The premise of the film starts out rather promising: a satirical look at campaigning for a federal office starring to comedic titans of modern cinema. That’s exactly what had me so excited about this film earlier in the year. Unfortunately, it all falls apart in execution. The Campaign never quite reaches levels I expected it to.

It would be easy to criticize the shallow story, but it isn’t exactly uncommon in comedies these days to lack a strong narrative. There are many films that extend a 40-minute story into a 90-minute feature and fill the balance with jokes and improv. I am not opposed to this structure provided the filler is entertaining. Step Brothers did this perfectly. The Campaign does not. We see an attempt at reproducing the formula of comedies such as Step Brothers but the result ends up feeling stale and lacking in creativity; flat if you will. Sadly, the funniest moments are the ones already presented in the trailers.

Ferrell on Fire

Courtesy of Warner Bros./ Gary Sanchez Productions

What makes Will Ferrell so endearing in his films is that even though he plays the same basic character in each outing, he is always able to kick it up to an unequivalent notch. There is a zaniness to his turns that highlight his talent as a comedian. Never in the course of the film does Ferrell present this. Instead, his Cam Brady strolls through the film at the same pace and ultimately becomes a rather dull character.

Zach Galifianakis’ Marty Huggins doesn’t fare much better. Much like Ferrell, Galifianakis is at this best when he can be over-the-top. Marty Huggins is a hyper-realistic character but his nature is far too constricting for Zach. He is sort of shoehorned into playing this reserved goody-two-shoes and is never allowed to venture into more ridiculous territory. His funniest moments involve interactions with his family and his pugs and there are just a handful of those scenes.

There isn’t much to be said about the rest of the cast. I was hoping for a little more out of everyone else especially Jason Sudeikis who made a mainstream name for himself last year in Horrible Bosses. Despite what the trailer may insinuate, Sudeikis seems to only be in the film for a few minutes and he is forced to play the straight-man to Ferrell which doesn’t suit him well. Dylan McDermott, who is usually a dramatic actor, takes a stab at comedy as Marty Huggins’ slithery campaign manager Tim Wattley but his attempt comes off as feeling forced and hammy (even for a comedy). Dan Aykroyd, Brian Cox, and John Lithgow briefly appear as nothing more than just legendary names to add to the casting list.

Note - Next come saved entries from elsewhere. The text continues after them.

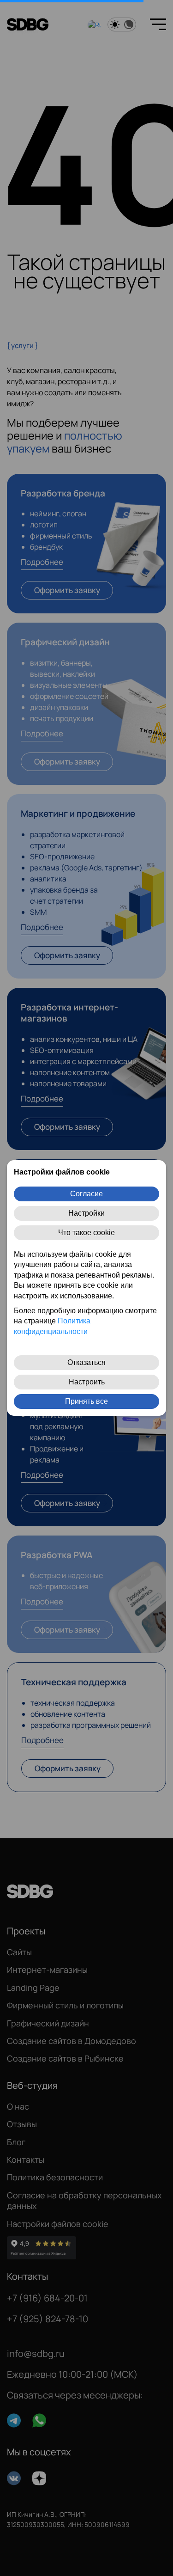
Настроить (87, 1382)
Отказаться (86, 1362)
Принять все (86, 1401)
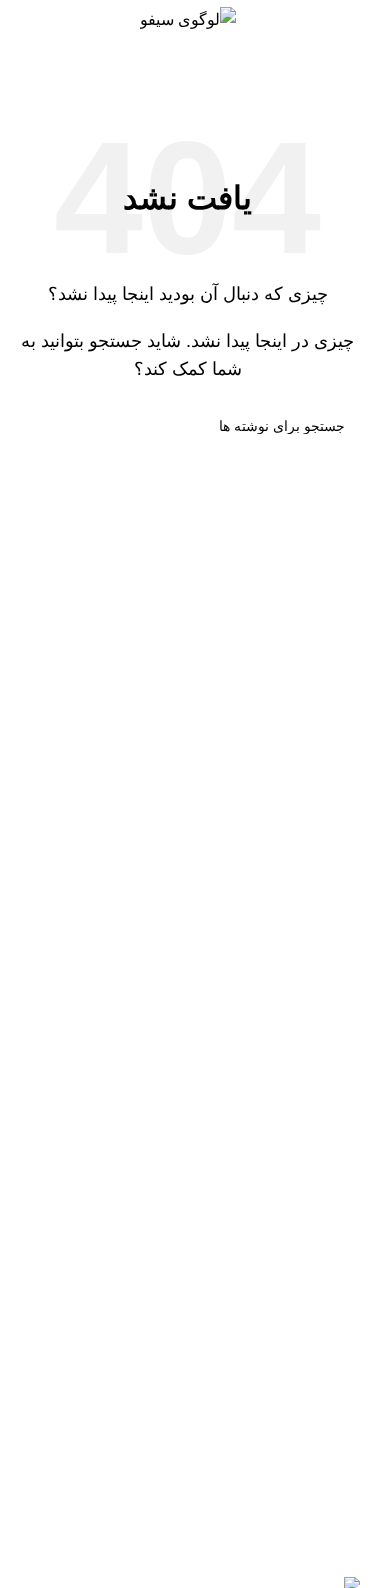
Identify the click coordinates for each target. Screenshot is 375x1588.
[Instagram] (281, 1440)
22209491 (231, 1007)
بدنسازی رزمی (311, 1217)
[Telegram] (227, 1440)
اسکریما (333, 1263)
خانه (234, 65)
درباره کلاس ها (310, 1309)
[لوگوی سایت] (188, 18)
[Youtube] (335, 1440)
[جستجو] (38, 426)
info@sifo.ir (235, 1053)
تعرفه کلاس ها (311, 1354)
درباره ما (331, 1099)
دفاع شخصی (318, 1172)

In a summer that has been lacking in big-time comedy, this film was poised to take the crown as the 2012 summer laugh champ. The promise of The Campaign is wasted in its mediocre script and lazy execution. I wanted to like this film, but I found myself grinding in my seat as I waited for a sliver of comedy that I had not already been exposed to in the trailer. The Campaign isn’t a BAD film, it’s just not on par with the other efforts we have seen from the talent involved. I can’t whole-heartedly endorse seeing this in theaters, but if you are curious about it then it might be worth a rental.

RATING: Somewhere between MEH and FACE PALM…but leaning more toward FACE PALM.

One Comment

  1. Meta Josh says:

    Very good review. I haven’t seen the movie as of yet but based on this review and the 1 other trusted source review I read, everything is confirmed. More toward face palm indeed.